[Text block]:
____________

To our knowledge, there is only one other study that evaluated the predictive value of p16 as a marker of HSIL/CIN2 outcome.24 Among 45 HSIL/CIN2 patients who were followed up for at least 12 months, 42% had spontaneous regression, 20% had partial regression to LSIL/CIN1, 11% showed persistence and 22% progressed to HSIL/CIN3. Interestingly p16 positive and negative cases showed practically identical final outcomes of their HSIL/CIN2 lesions. They reported a HSIL/CIN2 failed regression rate of 24% in p16 positive and 16% in p16 negative cases without significant differences. To a certain extent, different outcomes rates could be explained by a different definition of p16 staining. Although the present recommendation only considers strong and diffuse staining to be a positive result, Guedes et al24 considered weak, moderate and strong intensity p16 staining to be a positive result.

____________

[Records shown]:

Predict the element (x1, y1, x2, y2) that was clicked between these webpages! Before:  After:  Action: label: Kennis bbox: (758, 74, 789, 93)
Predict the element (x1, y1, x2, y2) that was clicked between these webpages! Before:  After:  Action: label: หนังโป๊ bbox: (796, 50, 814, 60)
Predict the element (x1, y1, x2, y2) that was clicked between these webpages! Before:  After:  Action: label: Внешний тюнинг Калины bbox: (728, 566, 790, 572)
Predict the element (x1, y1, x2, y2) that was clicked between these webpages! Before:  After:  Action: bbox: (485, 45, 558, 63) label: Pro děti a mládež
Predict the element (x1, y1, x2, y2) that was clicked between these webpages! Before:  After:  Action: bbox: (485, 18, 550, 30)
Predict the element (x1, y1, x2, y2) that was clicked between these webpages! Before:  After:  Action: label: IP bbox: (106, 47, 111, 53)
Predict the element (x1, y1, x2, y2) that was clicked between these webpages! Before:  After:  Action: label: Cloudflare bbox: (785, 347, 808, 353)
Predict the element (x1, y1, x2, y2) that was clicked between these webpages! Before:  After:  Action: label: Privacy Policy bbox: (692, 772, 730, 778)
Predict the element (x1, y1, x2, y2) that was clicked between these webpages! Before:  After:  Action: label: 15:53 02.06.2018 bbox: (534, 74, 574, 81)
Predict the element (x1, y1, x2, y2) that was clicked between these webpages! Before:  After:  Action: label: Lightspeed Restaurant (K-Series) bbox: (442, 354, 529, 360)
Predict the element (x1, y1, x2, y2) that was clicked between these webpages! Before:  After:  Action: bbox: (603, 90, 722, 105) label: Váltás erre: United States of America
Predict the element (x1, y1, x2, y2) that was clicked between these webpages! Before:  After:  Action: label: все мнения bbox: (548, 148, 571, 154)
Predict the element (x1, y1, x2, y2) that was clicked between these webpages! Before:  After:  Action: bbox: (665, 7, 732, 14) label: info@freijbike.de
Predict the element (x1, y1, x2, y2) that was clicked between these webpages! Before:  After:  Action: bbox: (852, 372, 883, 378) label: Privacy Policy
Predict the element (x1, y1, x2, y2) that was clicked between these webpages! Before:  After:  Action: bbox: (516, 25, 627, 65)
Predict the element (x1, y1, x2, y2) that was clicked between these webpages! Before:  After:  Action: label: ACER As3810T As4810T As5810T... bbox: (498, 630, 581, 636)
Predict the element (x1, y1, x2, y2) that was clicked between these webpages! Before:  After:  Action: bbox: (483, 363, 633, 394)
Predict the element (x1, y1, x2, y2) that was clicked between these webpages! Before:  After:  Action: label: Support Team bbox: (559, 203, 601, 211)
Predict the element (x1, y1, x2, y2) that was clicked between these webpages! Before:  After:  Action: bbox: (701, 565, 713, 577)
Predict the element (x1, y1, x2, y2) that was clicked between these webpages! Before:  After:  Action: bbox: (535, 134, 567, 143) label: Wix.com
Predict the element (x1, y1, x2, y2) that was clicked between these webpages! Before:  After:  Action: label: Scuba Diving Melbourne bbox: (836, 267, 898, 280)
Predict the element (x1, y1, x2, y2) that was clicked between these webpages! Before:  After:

____________

[Task objective]: In the text block on p16 and HSIL/CIN2 outcome, which intensities of p16 staining did Guedes et al consider a positive result?

[Solution to the problem]: Weak, moderate and strong intensity staining.